II. LITERATURE REVIEW

Sahu et al. [1] have discussed how an autonomous vehicle's hardware setup is developed. OpenCV, the popular Computer Vision tool, is a controller of this robot. Images captured by a raspberry pi camera are processed by OpenCV and are sent as the signal in digital form to do the following action.

An algorithm has been developed based on color detection for navigating the vehicle in various directions. High-level algorithms such as 3D scene mapping, object recognition, and object tracking make the decisions by application. The raspberry pi camera captures images of the desired trajectory and symbols for making decisions. For the direction and movement of the vehicle, the images are processed to produce different commands.

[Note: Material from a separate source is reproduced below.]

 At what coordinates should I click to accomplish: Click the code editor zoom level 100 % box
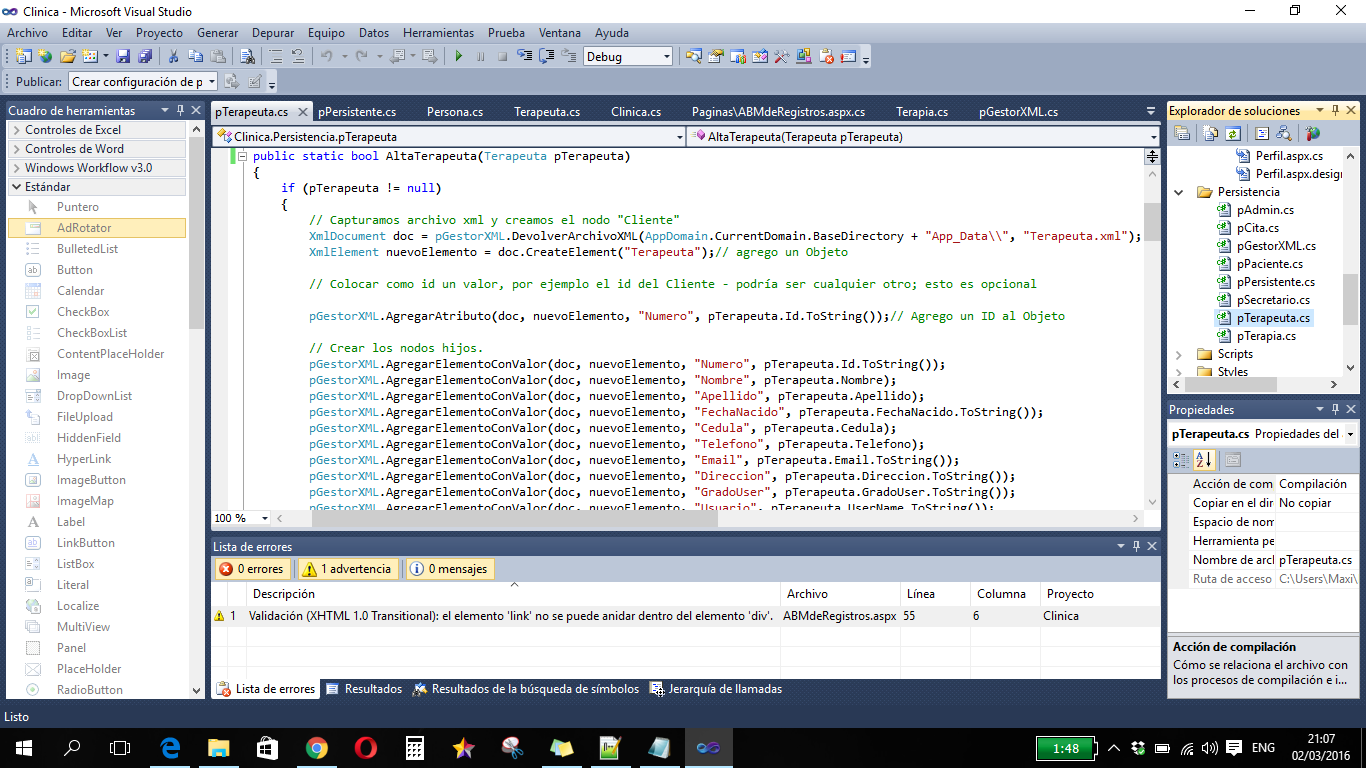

Different symbols like stop left turn, and right turn is used as input. They verify the efficacy of the proposed algorithm experimentally.

Wu and Zhang [2] have worked on three crucial problems of forest fire detection: real-time detection, early fire detection, and false detection. To achieve real-time fire detection, they have implemented several object detection algorithms, such as Faster R-CNN, SSD, and Yolo V3. It is observed that SSD has the highest accuracy of 99.8% for fire and 68.4% for smoke detection. SSD detects the area of the fire by four values: Xmin, Ymin, Xmax, and Ymax.

These values represent the coordinates of the top left corner and the coordinates of the lower right corner; from these values, we calculate the area.

We catch the two interval frames of the fire; when the area grows more prominent, this must be the fire. This paper compares the performances of SSD and YOLO, and the results prove that SSD performs better in terms of detection accuracy and faster frame rate. The limitation is that these methods need a faster GPU, as NVidia 1070 has been used here.

Kumari and Sanjay [3] have worked on a robot car that can conduct surveillance operations in remote places, which may be harmful and difficult for humans to reach.

The authors have designed an android application that sends instructions to the robot through Bluetooth or Wi-Fi for navigation. The authors have created a mobile application made with MIT application creator. A smartphone is attached to the robot, along with the ESP8266 nodeMCU module, allowing the user to control it and provide a sound and video feed to the ground station. They have used an L298N HBridge motor driver to interface the Wi-Fi module with the motors. Audio and video feed are acquired using the mobile phone attached to the robot via an IP WEBCAM mobile app. They have also used the YOLO Algorithm for object detection, which identifies several objects.

S. Liawatimena et al. [4] aim at solving the problem of maintaining organized marine and fishery statistics according to the law in Indonesia in this paper.

They have developed a Matlab and transfer learning-based fish classification model on the dataset of fish images to solve the problem. Modified from the pre-trained network AlexNet they have made a network called FishNet. FishNet has a dataset of nearly fifteen thousand images divided into five thousand for each category of fish type. The three categories of fish are Coryphaena Hippurus, Euthynnus Affinis, and Katsuwonus Pelamis.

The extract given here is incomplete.